#### How to complete this task:
Every record shown here must be duplicated without change.

[Data entries]
BEGIN

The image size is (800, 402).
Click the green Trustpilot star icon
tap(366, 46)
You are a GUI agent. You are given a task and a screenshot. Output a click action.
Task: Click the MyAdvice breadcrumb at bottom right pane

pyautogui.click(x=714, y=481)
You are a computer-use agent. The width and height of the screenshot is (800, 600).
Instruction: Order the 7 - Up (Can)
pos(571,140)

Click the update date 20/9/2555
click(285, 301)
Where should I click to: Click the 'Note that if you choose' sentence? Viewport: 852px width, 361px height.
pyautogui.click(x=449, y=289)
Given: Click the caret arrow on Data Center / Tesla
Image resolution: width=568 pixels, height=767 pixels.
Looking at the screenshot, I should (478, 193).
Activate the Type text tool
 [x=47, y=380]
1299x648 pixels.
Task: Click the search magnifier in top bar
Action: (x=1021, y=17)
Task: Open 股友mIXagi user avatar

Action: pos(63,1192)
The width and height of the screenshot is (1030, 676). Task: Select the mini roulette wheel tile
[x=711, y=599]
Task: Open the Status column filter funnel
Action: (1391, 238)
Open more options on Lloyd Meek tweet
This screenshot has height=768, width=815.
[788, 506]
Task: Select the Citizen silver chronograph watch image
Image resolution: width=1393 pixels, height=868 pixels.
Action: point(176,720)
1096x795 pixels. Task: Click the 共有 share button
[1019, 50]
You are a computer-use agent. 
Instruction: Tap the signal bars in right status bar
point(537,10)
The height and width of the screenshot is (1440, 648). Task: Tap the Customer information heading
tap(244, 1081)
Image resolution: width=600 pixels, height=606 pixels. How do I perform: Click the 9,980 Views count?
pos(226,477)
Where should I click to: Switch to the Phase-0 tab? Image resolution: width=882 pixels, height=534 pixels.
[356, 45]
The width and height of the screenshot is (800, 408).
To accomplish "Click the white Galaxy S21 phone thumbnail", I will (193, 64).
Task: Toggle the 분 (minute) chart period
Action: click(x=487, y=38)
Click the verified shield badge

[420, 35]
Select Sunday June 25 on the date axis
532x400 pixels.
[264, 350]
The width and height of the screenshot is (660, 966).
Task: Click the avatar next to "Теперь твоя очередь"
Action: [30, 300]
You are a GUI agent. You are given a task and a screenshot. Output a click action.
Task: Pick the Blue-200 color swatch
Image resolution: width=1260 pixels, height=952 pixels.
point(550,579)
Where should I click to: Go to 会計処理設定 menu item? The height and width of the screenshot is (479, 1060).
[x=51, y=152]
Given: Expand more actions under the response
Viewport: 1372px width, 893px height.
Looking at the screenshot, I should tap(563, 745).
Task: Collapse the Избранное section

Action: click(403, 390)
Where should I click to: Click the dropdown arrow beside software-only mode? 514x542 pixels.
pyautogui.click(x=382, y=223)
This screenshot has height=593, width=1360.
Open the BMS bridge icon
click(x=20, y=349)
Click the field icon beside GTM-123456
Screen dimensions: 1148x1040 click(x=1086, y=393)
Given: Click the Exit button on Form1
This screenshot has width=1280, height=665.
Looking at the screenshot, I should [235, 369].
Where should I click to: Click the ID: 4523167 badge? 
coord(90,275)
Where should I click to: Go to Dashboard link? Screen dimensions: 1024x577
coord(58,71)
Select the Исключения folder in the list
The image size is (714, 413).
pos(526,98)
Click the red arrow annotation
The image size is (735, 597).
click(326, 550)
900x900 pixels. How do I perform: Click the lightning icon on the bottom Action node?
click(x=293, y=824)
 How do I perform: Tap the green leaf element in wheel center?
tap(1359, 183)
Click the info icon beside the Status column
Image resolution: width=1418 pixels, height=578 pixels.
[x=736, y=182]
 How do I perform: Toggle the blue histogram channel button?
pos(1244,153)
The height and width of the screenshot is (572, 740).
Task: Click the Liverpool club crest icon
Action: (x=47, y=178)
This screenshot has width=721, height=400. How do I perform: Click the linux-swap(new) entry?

END

#### The answer:
The image size is (800, 402).
Click the green Trustpilot star icon
tap(366, 46)
You are a GUI agent. You are given a task and a screenshot. Output a click action.
Task: Click the MyAdvice breadcrumb at bottom right pane

pyautogui.click(x=714, y=481)
You are a computer-use agent. The width and height of the screenshot is (800, 600).
Instruction: Order the 7 - Up (Can)
pos(571,140)

Click the update date 20/9/2555
click(285, 301)
Where should I click to: Click the 'Note that if you choose' sentence? Viewport: 852px width, 361px height.
pyautogui.click(x=449, y=289)
Given: Click the caret arrow on Data Center / Tesla
Image resolution: width=568 pixels, height=767 pixels.
Looking at the screenshot, I should (478, 193).
Activate the Type text tool
 [x=47, y=380]
1299x648 pixels.
Task: Click the search magnifier in top bar
Action: (x=1021, y=17)
Task: Open 股友mIXagi user avatar

Action: pos(63,1192)
The width and height of the screenshot is (1030, 676). Task: Select the mini roulette wheel tile
[x=711, y=599]
Task: Open the Status column filter funnel
Action: (1391, 238)
Open more options on Lloyd Meek tweet
This screenshot has height=768, width=815.
[788, 506]
Task: Select the Citizen silver chronograph watch image
Image resolution: width=1393 pixels, height=868 pixels.
Action: point(176,720)
1096x795 pixels. Task: Click the 共有 share button
[1019, 50]
You are a computer-use agent. 
Instruction: Tap the signal bars in right status bar
point(537,10)
The height and width of the screenshot is (1440, 648). Task: Tap the Customer information heading
tap(244, 1081)
Image resolution: width=600 pixels, height=606 pixels. How do I perform: Click the 9,980 Views count?
pos(226,477)
Where should I click to: Switch to the Phase-0 tab? Image resolution: width=882 pixels, height=534 pixels.
[356, 45]
The width and height of the screenshot is (800, 408).
To accomplish "Click the white Galaxy S21 phone thumbnail", I will (193, 64).
Task: Toggle the 분 (minute) chart period
Action: click(x=487, y=38)
Click the verified shield badge

[420, 35]
Select Sunday June 25 on the date axis
532x400 pixels.
[264, 350]
The width and height of the screenshot is (660, 966).
Task: Click the avatar next to "Теперь твоя очередь"
Action: [30, 300]
You are a GUI agent. You are given a task and a screenshot. Output a click action.
Task: Pick the Blue-200 color swatch
Image resolution: width=1260 pixels, height=952 pixels.
point(550,579)
Where should I click to: Go to 会計処理設定 menu item? The height and width of the screenshot is (479, 1060).
[x=51, y=152]
Given: Expand more actions under the response
Viewport: 1372px width, 893px height.
Looking at the screenshot, I should tap(563, 745).
Task: Collapse the Избранное section

Action: click(403, 390)
Where should I click to: Click the dropdown arrow beside software-only mode? 514x542 pixels.
pyautogui.click(x=382, y=223)
This screenshot has height=593, width=1360.
Open the BMS bridge icon
click(x=20, y=349)
Click the field icon beside GTM-123456
Screen dimensions: 1148x1040 click(x=1086, y=393)
Given: Click the Exit button on Form1
This screenshot has width=1280, height=665.
Looking at the screenshot, I should [235, 369].
Where should I click to: Click the ID: 4523167 badge? 
coord(90,275)
Where should I click to: Go to Dashboard link? Screen dimensions: 1024x577
coord(58,71)
Select the Исключения folder in the list
The image size is (714, 413).
pos(526,98)
Click the red arrow annotation
The image size is (735, 597).
click(326, 550)
900x900 pixels. How do I perform: Click the lightning icon on the bottom Action node?
click(x=293, y=824)
 How do I perform: Tap the green leaf element in wheel center?
tap(1359, 183)
Click the info icon beside the Status column
Image resolution: width=1418 pixels, height=578 pixels.
[x=736, y=182]
 How do I perform: Toggle the blue histogram channel button?
pos(1244,153)
The height and width of the screenshot is (572, 740).
Task: Click the Liverpool club crest icon
Action: (x=47, y=178)
This screenshot has width=721, height=400. How do I perform: Click the linux-swap(new) entry?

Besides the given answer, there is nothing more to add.